======== Record extracts
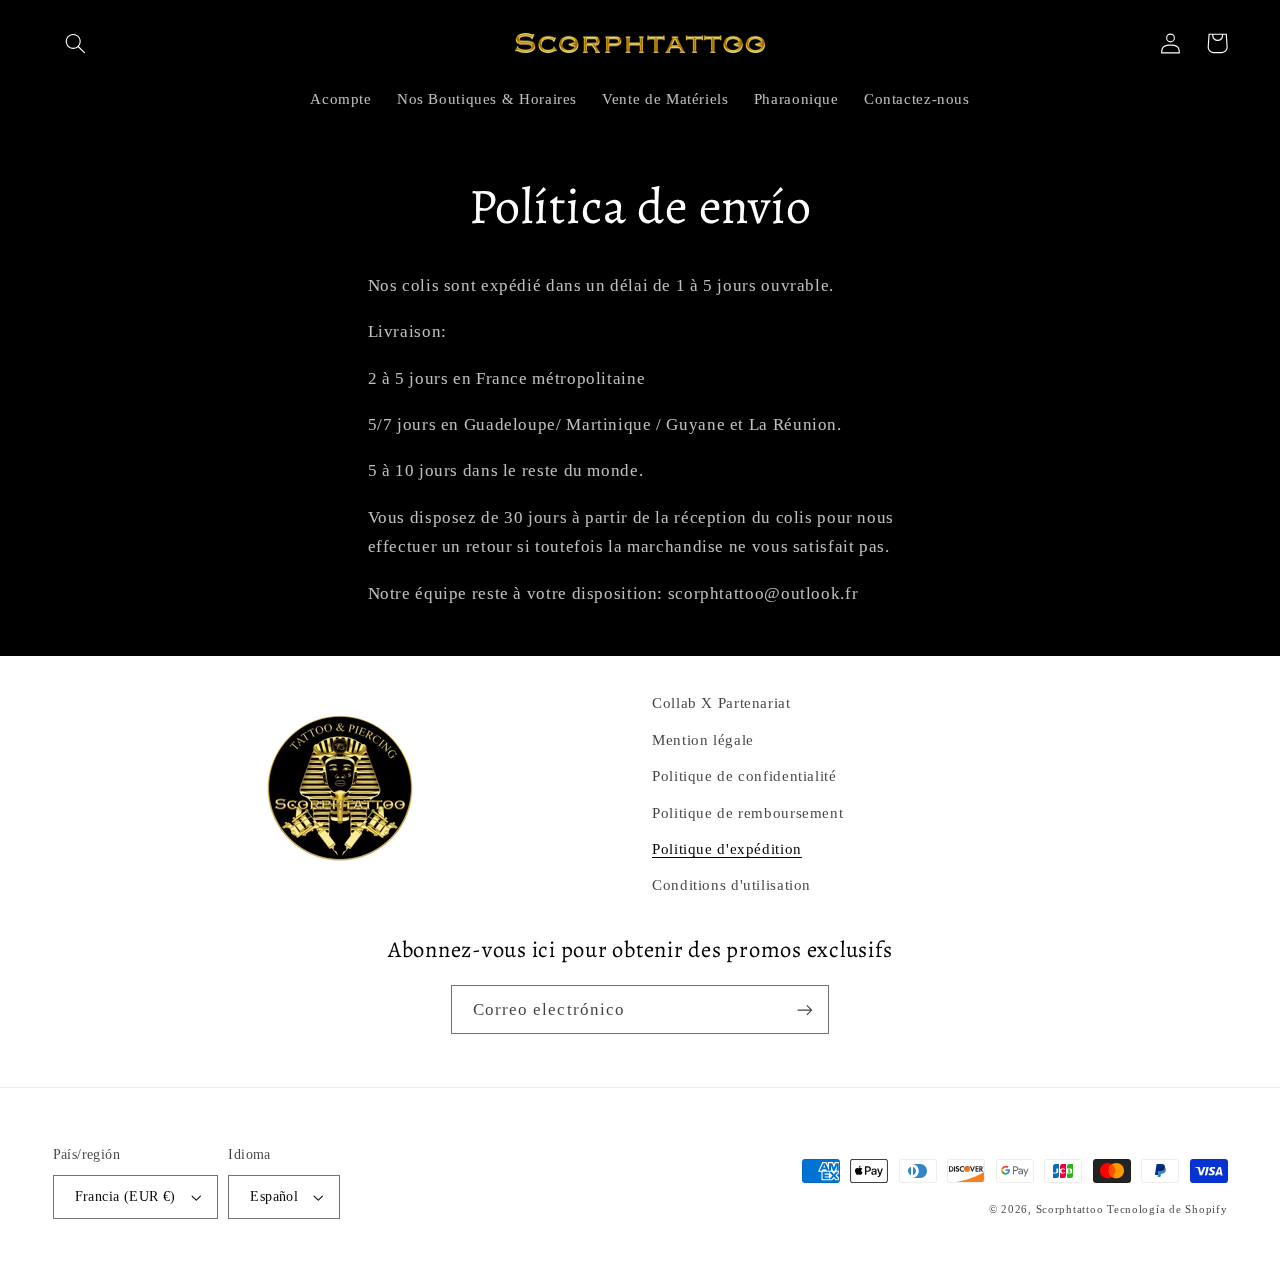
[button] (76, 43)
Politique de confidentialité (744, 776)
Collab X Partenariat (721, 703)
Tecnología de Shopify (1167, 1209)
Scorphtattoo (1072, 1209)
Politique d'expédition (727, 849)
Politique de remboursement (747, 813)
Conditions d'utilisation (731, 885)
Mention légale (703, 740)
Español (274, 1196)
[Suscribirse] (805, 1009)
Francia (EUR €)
================
======== Record extracts
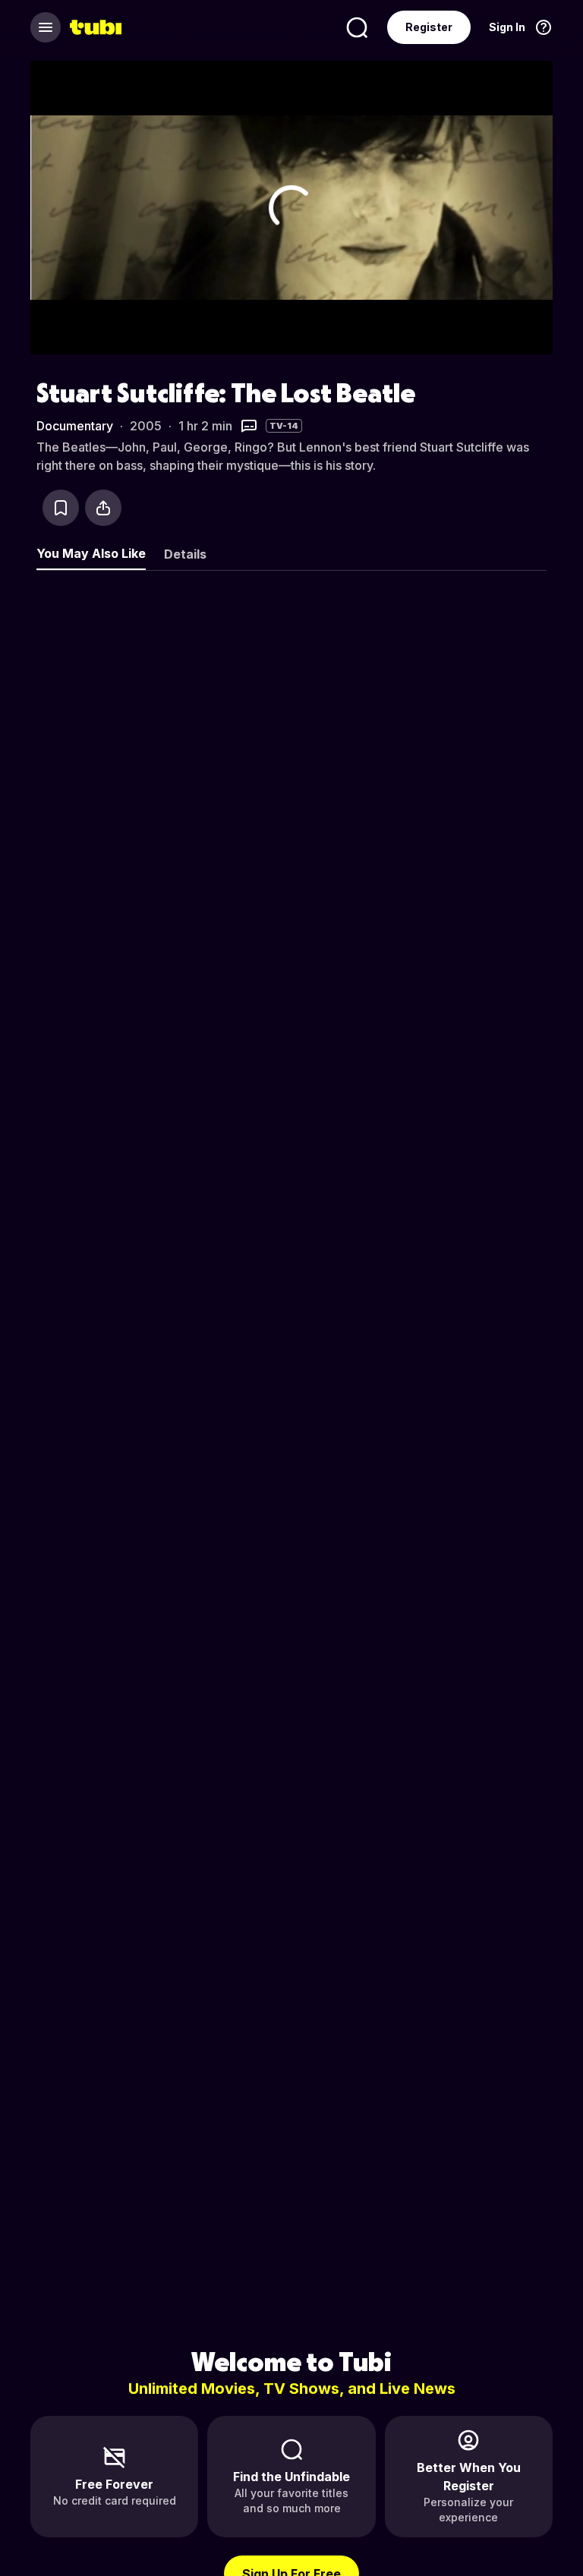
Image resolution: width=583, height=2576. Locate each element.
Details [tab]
================
Directions for this task:
Copy out only the lines above from the one with "Conditions d'utilisation (731, 885)" to the one with "Francia (EUR €)", inclusive, exactly as they stand.

Solution for this problem:
Conditions d'utilisation (731, 885)
Mention légale (703, 740)
Español (274, 1196)
[Suscribirse] (805, 1009)
Francia (EUR €)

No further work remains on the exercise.